Dataset entries

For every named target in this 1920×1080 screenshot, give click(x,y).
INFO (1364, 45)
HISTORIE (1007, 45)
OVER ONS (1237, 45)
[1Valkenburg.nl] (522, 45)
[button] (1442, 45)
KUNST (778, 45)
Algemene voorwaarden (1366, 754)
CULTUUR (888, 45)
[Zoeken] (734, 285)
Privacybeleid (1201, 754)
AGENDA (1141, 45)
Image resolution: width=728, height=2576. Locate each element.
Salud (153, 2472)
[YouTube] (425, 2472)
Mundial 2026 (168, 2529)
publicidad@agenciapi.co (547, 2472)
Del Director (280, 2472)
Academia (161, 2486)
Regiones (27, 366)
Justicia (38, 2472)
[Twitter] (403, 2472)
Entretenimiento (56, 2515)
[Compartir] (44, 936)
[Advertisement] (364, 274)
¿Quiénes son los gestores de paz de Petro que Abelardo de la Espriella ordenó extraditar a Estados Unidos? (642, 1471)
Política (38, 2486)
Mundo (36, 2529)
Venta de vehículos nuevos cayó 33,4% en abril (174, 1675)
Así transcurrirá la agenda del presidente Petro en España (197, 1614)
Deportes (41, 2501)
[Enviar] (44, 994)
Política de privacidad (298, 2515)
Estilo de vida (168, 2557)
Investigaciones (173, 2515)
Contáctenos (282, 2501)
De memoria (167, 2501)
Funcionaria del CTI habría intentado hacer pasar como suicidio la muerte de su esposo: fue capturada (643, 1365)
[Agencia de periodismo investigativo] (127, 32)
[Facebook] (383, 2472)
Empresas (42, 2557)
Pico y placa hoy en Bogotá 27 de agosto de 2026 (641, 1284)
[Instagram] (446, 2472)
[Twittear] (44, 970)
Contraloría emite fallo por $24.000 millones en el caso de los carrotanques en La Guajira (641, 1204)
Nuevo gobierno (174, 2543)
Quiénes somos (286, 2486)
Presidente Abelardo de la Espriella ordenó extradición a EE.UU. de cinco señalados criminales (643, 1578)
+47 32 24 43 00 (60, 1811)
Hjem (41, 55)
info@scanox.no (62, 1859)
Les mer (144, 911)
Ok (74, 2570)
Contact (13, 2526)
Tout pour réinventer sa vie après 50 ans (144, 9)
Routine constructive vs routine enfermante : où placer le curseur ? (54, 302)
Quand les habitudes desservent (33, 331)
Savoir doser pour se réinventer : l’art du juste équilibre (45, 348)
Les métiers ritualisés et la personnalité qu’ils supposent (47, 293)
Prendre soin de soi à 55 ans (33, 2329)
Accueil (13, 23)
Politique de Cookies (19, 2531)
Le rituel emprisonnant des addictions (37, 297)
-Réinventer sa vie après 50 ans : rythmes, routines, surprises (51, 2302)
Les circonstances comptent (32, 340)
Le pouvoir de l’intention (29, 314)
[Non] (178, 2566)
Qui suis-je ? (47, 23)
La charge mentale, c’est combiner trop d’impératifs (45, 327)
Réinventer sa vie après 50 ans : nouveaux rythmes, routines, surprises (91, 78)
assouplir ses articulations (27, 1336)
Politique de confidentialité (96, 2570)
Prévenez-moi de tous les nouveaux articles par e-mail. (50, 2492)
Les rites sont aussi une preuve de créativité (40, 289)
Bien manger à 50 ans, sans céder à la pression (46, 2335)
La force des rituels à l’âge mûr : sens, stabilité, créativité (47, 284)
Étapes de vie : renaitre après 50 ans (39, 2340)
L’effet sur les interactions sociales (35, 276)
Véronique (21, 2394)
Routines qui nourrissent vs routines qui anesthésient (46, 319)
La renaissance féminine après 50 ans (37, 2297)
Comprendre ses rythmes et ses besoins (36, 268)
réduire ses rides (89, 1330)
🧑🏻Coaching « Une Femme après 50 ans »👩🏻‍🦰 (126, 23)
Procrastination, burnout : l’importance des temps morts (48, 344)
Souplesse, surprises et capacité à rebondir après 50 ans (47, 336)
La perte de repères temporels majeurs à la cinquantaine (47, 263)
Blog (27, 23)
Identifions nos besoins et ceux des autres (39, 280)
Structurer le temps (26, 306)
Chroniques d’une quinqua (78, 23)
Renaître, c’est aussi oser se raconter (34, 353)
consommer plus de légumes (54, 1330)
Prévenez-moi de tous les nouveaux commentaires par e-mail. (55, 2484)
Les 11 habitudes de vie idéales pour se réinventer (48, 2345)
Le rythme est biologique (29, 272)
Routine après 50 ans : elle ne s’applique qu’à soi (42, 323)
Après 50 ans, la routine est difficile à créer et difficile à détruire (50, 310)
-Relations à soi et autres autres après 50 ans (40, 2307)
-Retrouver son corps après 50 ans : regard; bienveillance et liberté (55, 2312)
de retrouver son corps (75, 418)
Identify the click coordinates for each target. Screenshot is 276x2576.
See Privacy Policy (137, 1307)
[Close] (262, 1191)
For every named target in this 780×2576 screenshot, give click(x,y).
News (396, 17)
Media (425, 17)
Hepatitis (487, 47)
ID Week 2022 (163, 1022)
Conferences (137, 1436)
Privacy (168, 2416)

» **ASSIGNED TASK**
Count the lines above that include the word "Politique". Reply with that number alone.

» **EXERCISE RESULT**
2